TRABAJO POR HACER -
1 – Responde estas preguntas sobre el texto acerca de la inmigración:
(a) ¿Cuántas alturas tenían los bloques de viviendas construidos junto a la casa donde vivía quien narra?
(b) ¿Qué útiles de labranza llevaba sujetos a la bicicleta el hombre procedente del sur?
(c) ¿Cuál era el nombre de "el andaluz"?
2 – Retoma el texto sobre la inmigración después de su última oración y continúalo con el mismo tono.

TEXTO FUENTE -
· · ·
La inmigración se ha convertido en una de las inquietudes más importantes, no tanto porque encierre peligros concretos, sino porque la percepción que tiene una parte importante de los nativos, de los lugareños, es parcial, es egoísta y es, por las mismas razones, inhumana. Bien creo que este artículo no puede, ni debe, empezar y acabar con esta entrega. Hagamos historia, vistámonos de cordura y de humanidad. Revisemos nuestras vidas. Analicemos nuestras vivencias.

Cuando yo era un niño -un niño vasco que podía hacer gala de un ramillete lleno de apellidos vascos, es decir “de aquí”-, a un costado de la casa en que yo vivía fueron edificados varios bloques de viviendas. Allí donde solo había caseríos de paredes de piedra (por cierto, algunas de ellas conservaban señales de los bombardeos de la Guerra Civil del 36), fueron construidos dos bloques de viviendas, de cuatro alturas, sin ascensor, de fachadas humildes como sus precios, porque por entonces aún no se había desatado la codicia. Pues bien, llegó a vivir hasta allí un hombre procedente del sur, honrado y trabajador, humilde, andaluz que ceceaba al saludar pero siempre saludaba, probablemente poco ilustrado, que había venido hasta aquí alertado por las voces del esplendor, del desarrollo y de la riqueza. “El andaluz” se movía en una bicicleta rudimentaria en cuya barra superior había improvisado unas pinzas para sujetar los útiles de labranza (una azada y un caco) que siempre le acompañaban a todos los sitios. Iba a una u otra huerta en las que trabajaba de sol a sol, por poco dinero, para alimentar y criar a sus hijos, al lado de una mujer igualmente humilde a la que amaba, entre otras cosas porque la escasez y la pobreza precisan del amor para que la esperanza de conseguir una vida algo mejor no se convierta en desesperación. Tenía nombre, Juan, pero durante mucho tiempo fue, solamente, “el andaluz”. Gracias también a él hoy somos lo que somos los vascos.
· · ·
REGISTROS -

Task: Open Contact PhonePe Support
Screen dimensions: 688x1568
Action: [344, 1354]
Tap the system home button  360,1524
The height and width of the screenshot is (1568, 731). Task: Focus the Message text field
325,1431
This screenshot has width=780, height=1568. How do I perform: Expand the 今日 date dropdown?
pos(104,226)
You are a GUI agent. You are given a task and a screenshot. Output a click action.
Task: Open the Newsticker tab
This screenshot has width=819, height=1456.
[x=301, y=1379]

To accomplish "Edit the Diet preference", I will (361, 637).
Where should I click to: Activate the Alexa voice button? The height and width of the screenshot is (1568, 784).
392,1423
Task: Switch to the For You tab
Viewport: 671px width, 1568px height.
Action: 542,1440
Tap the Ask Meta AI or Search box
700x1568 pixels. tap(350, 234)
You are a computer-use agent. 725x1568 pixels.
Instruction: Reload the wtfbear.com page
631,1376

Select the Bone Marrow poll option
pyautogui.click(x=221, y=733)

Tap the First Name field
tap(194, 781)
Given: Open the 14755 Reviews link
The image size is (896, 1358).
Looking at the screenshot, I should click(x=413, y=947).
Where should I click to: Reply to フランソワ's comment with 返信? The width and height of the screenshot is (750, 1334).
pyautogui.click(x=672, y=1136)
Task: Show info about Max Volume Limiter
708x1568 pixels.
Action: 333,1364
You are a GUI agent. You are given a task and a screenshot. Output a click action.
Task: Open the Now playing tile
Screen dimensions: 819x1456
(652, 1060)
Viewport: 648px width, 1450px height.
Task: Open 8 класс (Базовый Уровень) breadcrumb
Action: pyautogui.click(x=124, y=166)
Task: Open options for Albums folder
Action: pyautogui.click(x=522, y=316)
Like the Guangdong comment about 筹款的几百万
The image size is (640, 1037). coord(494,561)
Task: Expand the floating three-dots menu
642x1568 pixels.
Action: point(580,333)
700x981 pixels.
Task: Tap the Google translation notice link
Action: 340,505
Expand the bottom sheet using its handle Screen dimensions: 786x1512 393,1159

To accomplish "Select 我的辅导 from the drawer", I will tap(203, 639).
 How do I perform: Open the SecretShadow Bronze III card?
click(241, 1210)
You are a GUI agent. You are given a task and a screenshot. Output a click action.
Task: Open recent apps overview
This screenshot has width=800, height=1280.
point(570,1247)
· · ·
RESULTADOS ORDENADOS -
1 –
(a) Los bloques de viviendas tenían cuatro alturas.
(b) Llevaba una azada y un caco.
(c) Su nombre era Juan.

2 –
Un poco más en el centro del pueblo, en una vivienda humilde, vivía (y aún vive) Kapi, un hombre también del sur, de Zahinos, en la Extremadura profunda que constituyó un foco de humildad y pobreza, tan cerca y tan integrada en Las Hurdes, donde se ambientaron películas que no dudaron en ridiculizar a los pobres no tanto para concienciar a los ricos como para aprovechar la única fuente de prosperidad (¿prosperidad?) que podía suministrar la miseria a los satisfechos. Kapi vivía con su madre hasta que ella murió. Comía y trabajaba. Trabajaba y bebía. Aún está aquí, siempre sonriente y optimista. No necesita otra cosa que sentirse feliz. Ni libros ni periódicos, ¿para qué, qué podría hacer con ellos? Se amancebó y fracasó? y ahora vive digna y dulcemente casado con una mujer íntegra, igualmente inmigrante como él aunque llegada desde el otro lado del Atlántico. Y son felices amándose desde los respectivos olvidos de sus lugares de origen, de los parajes en que jugaron en su niñez.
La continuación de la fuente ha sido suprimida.